Do you have a very shy fish? :lol: 
You may want to post here your spy video, I would like to see it. opcorn:


----------



## awilson0001 (Sep 2, 2010)

me too me too!

do it!  opcorn:


----------



## Dj823cichild (Mar 30, 2009)

That would be great to see!


----------



## AnnaFish (Aug 9, 2006)

My fish aren't shy, but I was leaving the lights off to help a fish settle but I still wanted to make sure he was doing okay.

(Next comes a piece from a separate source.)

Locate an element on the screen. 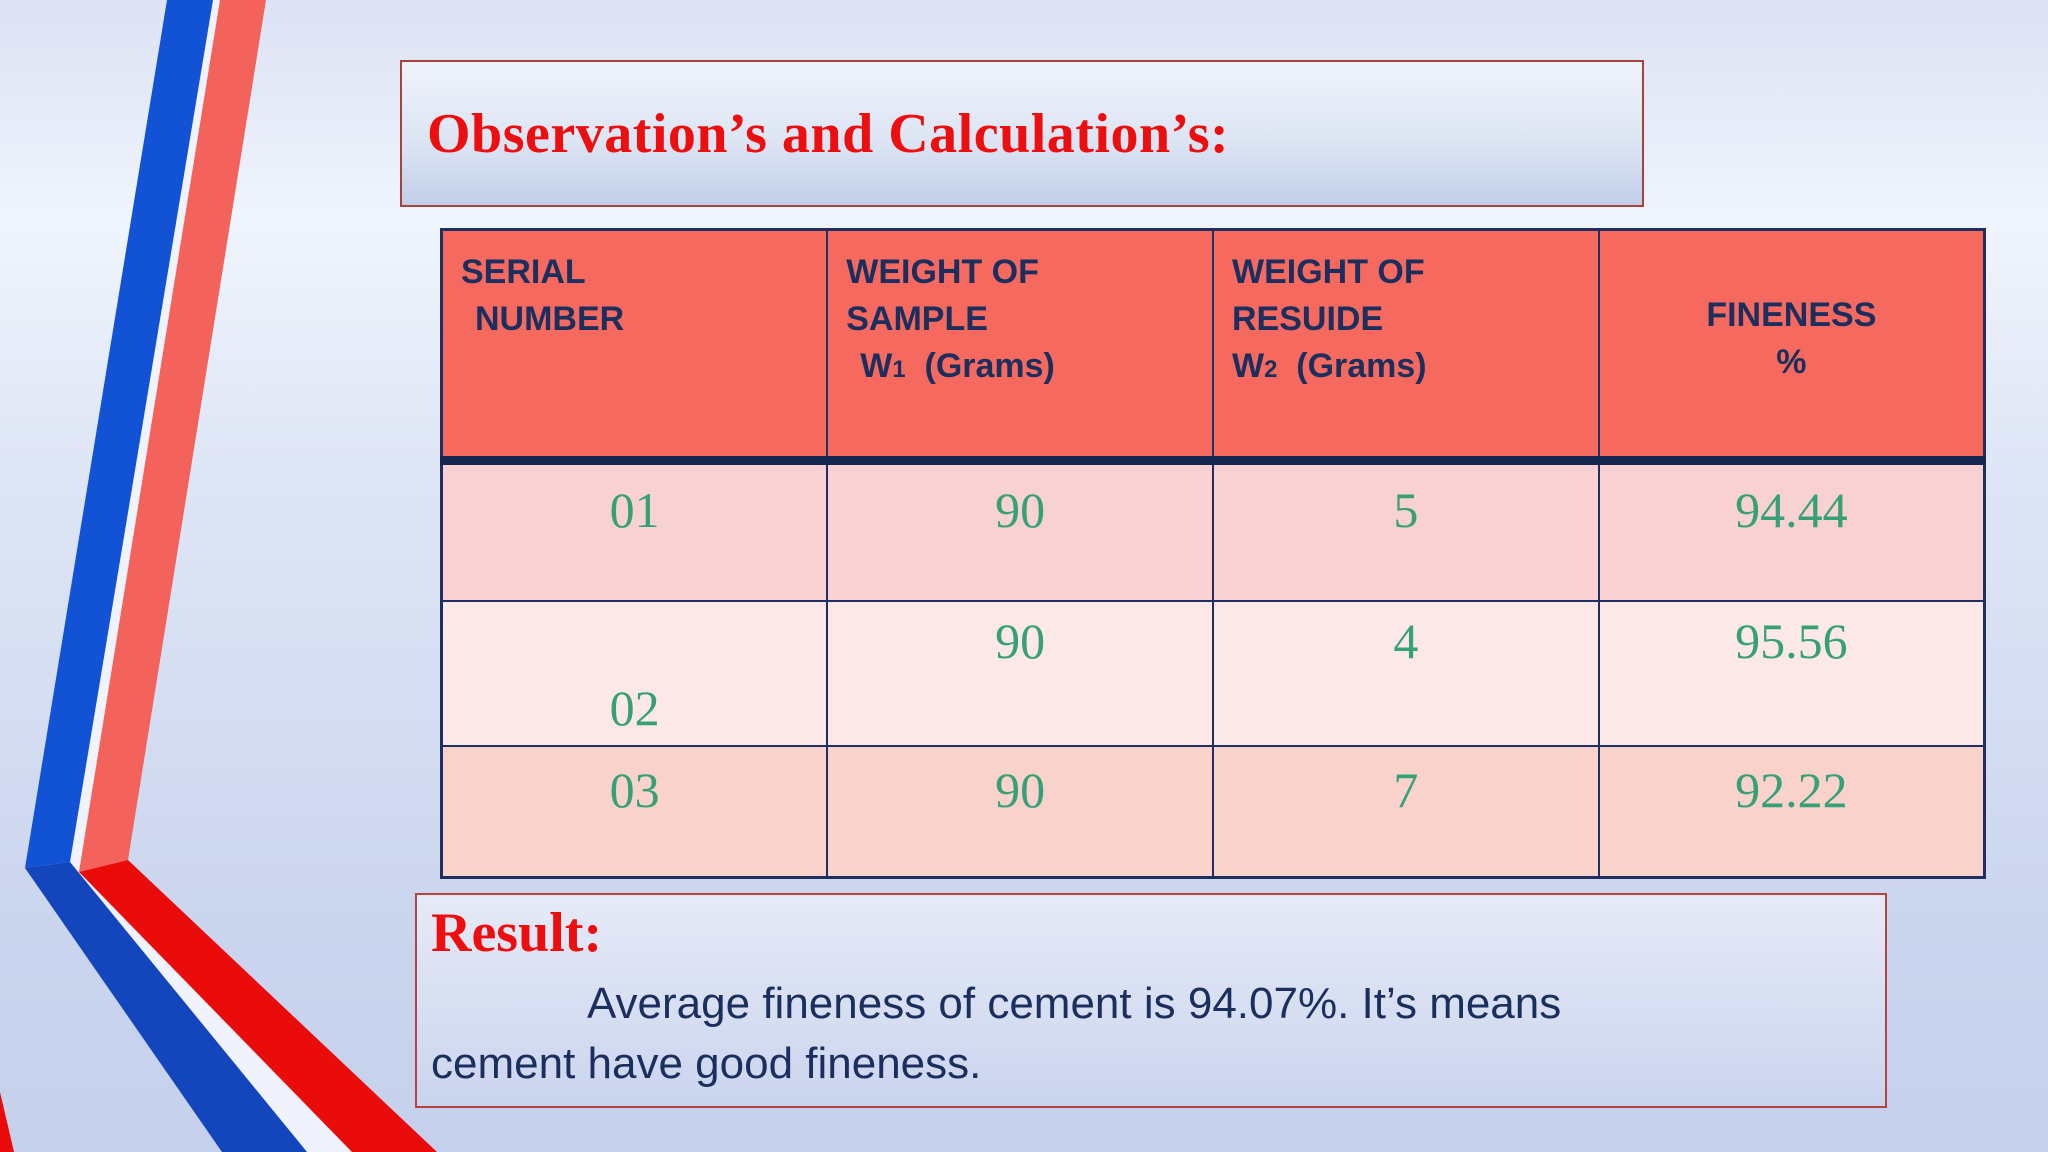 This screenshot has height=1152, width=2048. table-row: 01 90 5 94.44 is located at coordinates (1213, 530).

I should get a video of that...


----------



## Rhinox (Sep 10, 2009)

Hey thanks for reminding me about this little trick. I have a droid and a flashlight app, and the app lets me adjust the flashlight color to red. I've been using it to spy on my newly aquired syno multipuncs. Works a bit, but I still feel like the fish know the light is there.


----------



## AnnaFish (Aug 9, 2006)

Oh they do.

But it doesn't frighten them, for whatever reason.


----------



## Chris2500DK (Feb 15, 2006)

And I assume a regular flashlight works just fine instead of an iGizmo


----------



## AnnaFish (Aug 9, 2006)

Yeah, with red cellophane on it. They don't like the white light.


----------



## iplaywithemotions (Dec 18, 2008)

Chris2500DK said:


> And I assume a regular flashlight works just fine instead of an iGizmo


My thoughts exactly, :lol:


----------



## John27 (Jun 6, 2010)

These days more people have iGizmo's around than they do flashlights with good batteries in them, lol.

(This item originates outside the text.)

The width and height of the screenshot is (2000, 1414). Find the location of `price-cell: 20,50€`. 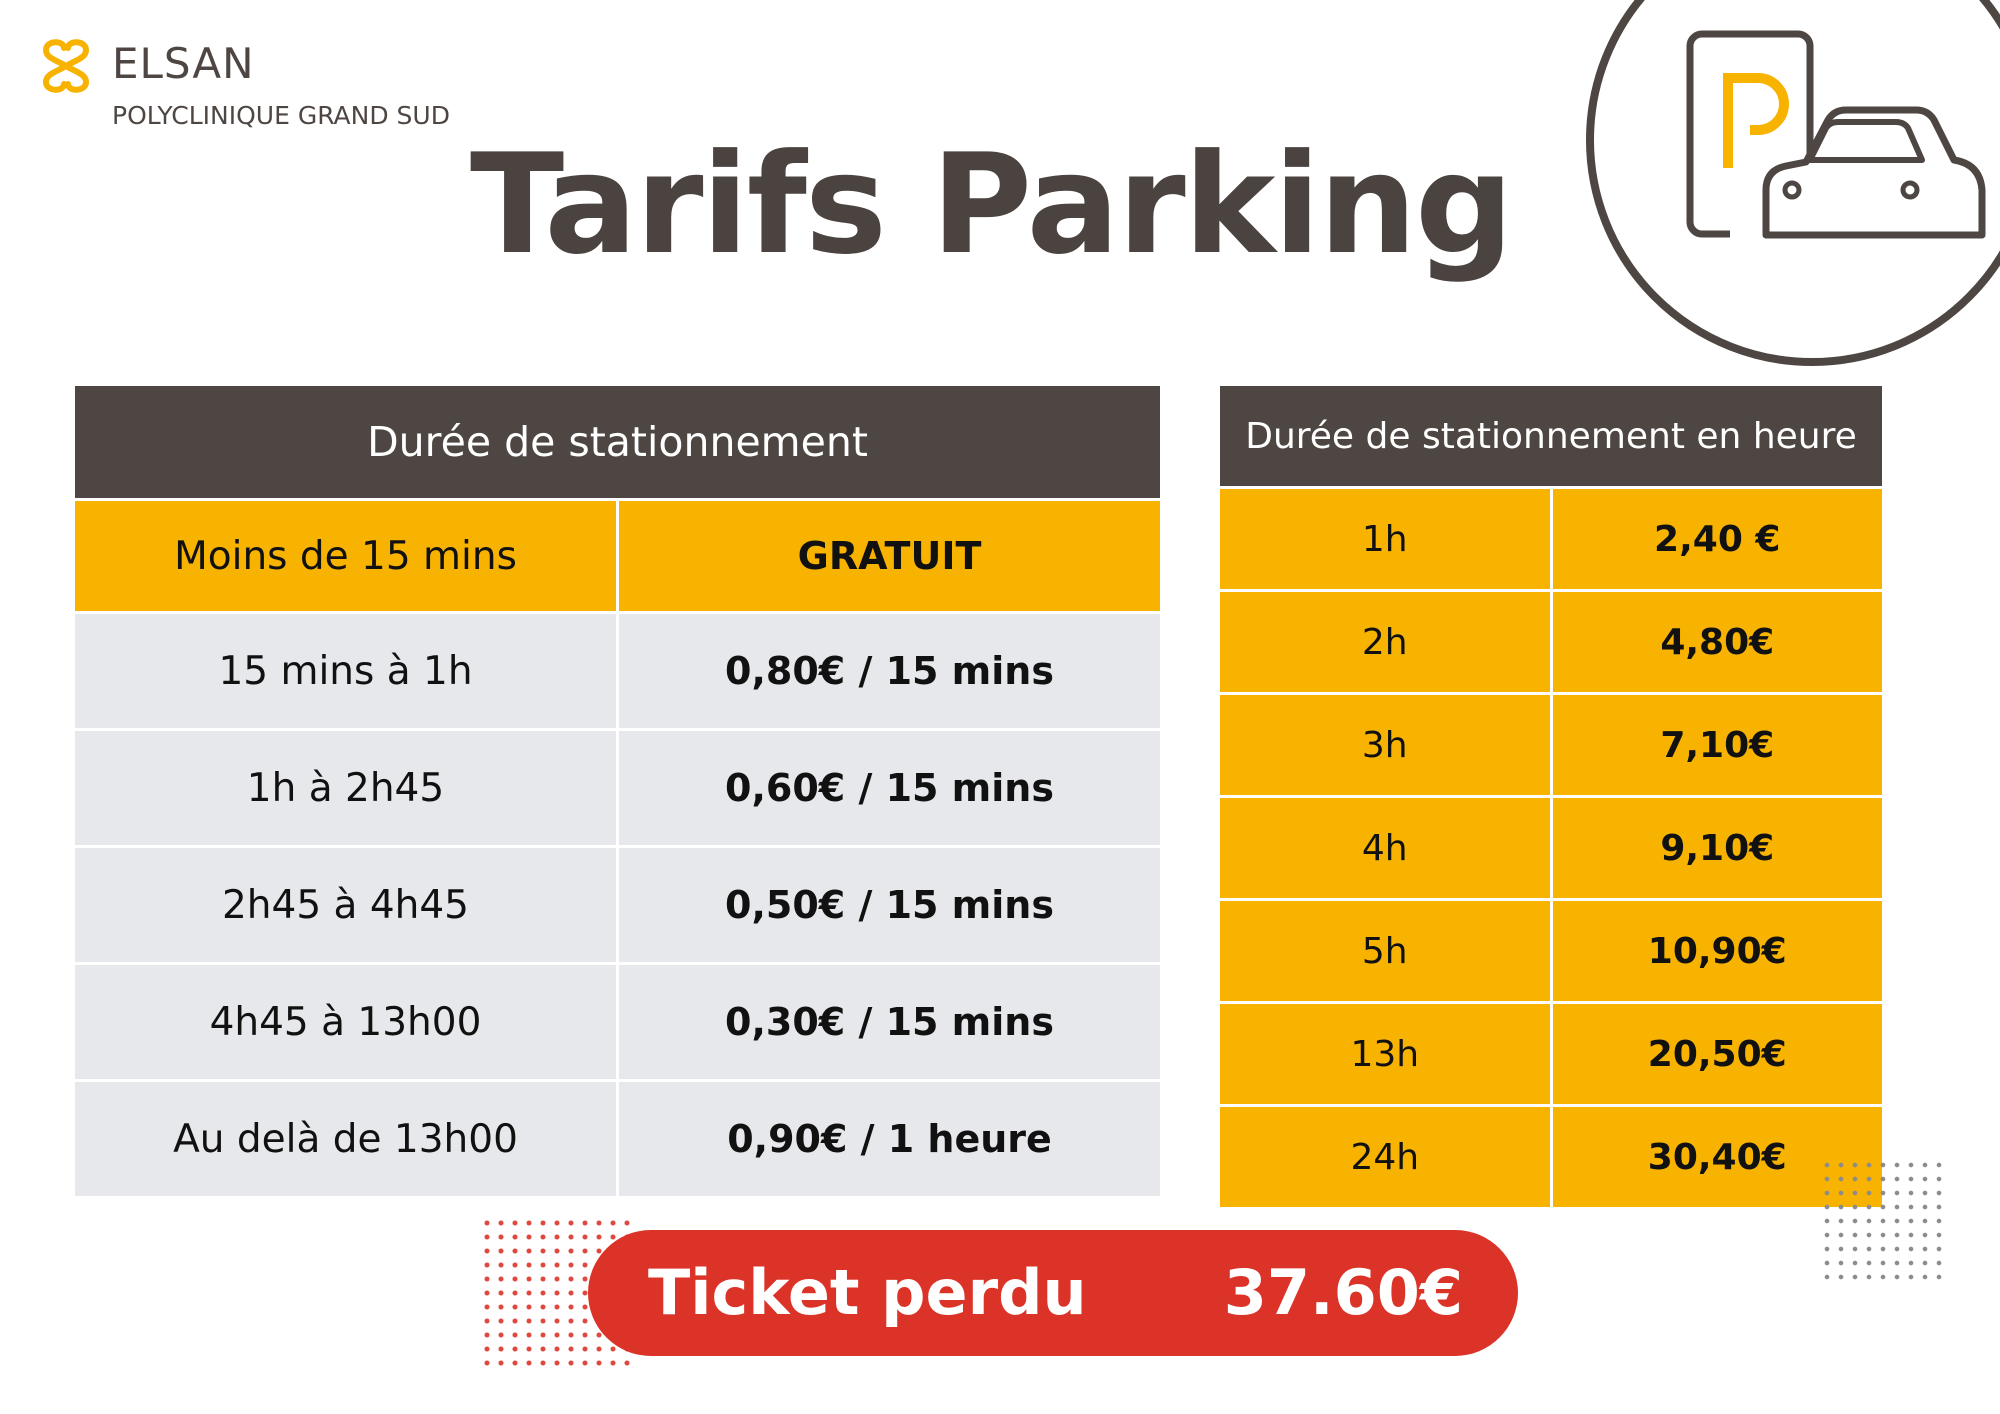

Apple could sell ice to an eskimo, and convince them that their ice is better than everyone elses better featured, higher build quality, lower priced ice.

-John


----------



## iplaywithemotions (Dec 18, 2008)

John27 said:


> These days more people have iGizmo's around than they do flashlights with good batteries in them, lol.
> 
> Apple could sell ice to an eskimo, and convince them that their ice is better than everyone elses better featured, higher build quality, lower priced ice.
> 
> -John


Ain't that the truth! Who needs a flashlight when you have an iPhone with a flashlight ap? :lol:


----------